Pflege der Vergangenheit: 90er

29.04.2022

Pflege der Vergangenheit: 90er

Die Pflege der 90er: Hoch- und Tiefpunkte

Immer wieder liest man in der Pflege Sätze die anfangen mit „Seit den 90ern wurden in der Pflege …“ – es geht dann um den Stellenabbau und die Verschlechterung der Arbeitsbedingungen seit den 90ern. Man könnte also meinen, das Jahrzehnt sei das goldene Zeitalter der Pflege gewesen.

Tatsächlich gab es aber auch in den gelobten 90ern Probleme in der Pflege – und die meisten davon halten sich (mal wieder) bis heute.

Pflegeversicherung – erst seit 1995

Durch die Einführung der Pflegeversicherung wurde die Pflege teilweise umstrukturiert und es gab in den 90ern einen rapiden Anstieg in der Zahl der ambulanten Pflegedienste.

Damit stieg auch der Fachkräftebedarf – die Pflege zu Hause erfolgt fast immer im 1:1-Verhältnis für jeden Besuch, während Angestellte in Pflege- und Altenheimen sich mit wesentlich kürzeren Wegen zwischen den einzelnen „Patiententerminen“ in der gleichen Zeit um mehr Patienten kümmern können.

Mehr psychische Erkrankungen und Demenz

In den 90ern steigt das Bewusstsein für psychische Erkrankungen als relevanter Faktor für die Gesamtgesundheit von Patienten (und Angestellten – dazu unten mehr).

Es ist eine Veränderung in der Diagnose von Menschen zu erkennen, die in Pflegeheimen leben.
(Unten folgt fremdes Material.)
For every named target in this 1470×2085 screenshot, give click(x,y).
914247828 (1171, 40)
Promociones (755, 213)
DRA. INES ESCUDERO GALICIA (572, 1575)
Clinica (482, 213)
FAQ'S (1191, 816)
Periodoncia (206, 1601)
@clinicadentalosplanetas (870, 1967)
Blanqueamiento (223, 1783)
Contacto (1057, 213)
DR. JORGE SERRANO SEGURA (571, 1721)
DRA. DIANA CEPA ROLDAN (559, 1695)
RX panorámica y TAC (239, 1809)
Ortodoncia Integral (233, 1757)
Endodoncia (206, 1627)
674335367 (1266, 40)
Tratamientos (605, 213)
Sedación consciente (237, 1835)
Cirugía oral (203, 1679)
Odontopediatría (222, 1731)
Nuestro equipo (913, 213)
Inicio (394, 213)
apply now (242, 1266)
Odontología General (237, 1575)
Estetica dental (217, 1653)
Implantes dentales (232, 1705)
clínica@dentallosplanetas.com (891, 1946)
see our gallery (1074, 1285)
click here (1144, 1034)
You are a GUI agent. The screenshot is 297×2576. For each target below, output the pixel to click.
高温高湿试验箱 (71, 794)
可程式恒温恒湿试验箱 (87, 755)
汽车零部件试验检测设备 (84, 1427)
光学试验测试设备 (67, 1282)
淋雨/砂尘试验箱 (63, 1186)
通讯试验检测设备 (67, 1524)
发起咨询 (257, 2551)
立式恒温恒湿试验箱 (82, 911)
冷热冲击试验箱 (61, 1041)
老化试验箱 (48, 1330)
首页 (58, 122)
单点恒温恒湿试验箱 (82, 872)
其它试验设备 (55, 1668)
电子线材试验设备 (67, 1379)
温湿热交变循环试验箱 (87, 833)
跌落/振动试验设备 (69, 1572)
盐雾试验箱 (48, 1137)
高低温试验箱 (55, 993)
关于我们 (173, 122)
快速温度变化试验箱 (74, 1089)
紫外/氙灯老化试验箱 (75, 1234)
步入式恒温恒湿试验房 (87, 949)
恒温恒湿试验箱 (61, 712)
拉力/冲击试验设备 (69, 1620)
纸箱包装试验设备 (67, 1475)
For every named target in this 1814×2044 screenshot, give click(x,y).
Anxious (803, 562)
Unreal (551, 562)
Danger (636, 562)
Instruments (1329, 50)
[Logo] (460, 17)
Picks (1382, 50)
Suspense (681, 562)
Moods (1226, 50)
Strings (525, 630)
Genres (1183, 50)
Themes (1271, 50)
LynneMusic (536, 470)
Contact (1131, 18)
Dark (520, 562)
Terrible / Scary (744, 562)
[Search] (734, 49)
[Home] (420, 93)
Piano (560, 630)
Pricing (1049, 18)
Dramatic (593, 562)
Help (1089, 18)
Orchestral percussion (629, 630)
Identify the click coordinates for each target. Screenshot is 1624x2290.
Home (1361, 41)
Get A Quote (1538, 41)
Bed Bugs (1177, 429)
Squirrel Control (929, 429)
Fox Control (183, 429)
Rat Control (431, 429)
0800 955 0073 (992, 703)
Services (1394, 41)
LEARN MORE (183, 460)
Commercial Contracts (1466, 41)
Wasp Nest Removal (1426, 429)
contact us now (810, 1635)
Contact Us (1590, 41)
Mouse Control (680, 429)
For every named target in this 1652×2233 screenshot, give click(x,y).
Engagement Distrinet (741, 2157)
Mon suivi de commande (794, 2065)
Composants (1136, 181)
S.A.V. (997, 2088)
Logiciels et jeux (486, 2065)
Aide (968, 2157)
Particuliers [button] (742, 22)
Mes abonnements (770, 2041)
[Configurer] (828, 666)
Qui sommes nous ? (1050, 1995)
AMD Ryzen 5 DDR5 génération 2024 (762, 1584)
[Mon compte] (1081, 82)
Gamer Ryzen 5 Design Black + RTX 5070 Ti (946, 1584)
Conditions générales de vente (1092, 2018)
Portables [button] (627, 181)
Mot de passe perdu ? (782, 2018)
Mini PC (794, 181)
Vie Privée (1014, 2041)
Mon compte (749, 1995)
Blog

Rund dreiviertel der Bewohnerinnen und Bewohner sind an Demenz erkrankt.

Andersrum wird der Begriff „Burn Out“ populärer und auch für die Pflege benutzt. Die ständige Überbelastung, die wir auch heute kennen, läuft damals erstmals unter Burn Out auf den Pflegestationen und im Krankenhaus. Eine echte Gegenmaßnahme gab es auch damals nicht.

Die Akademisierung der Pflege – 90er-Version

In den 90ern wurde das Streben nach einer akademischen Pflege noch mal größer. Unter anderem, weil europäische Empfehlungen eigentlich eine immer größere Qualifikation der Pflegekräfte anstrebten – während Deutschland ausgerechnet dagegen arbeitete und die Anforderungen an schulische Vorbildung noch mal senkte.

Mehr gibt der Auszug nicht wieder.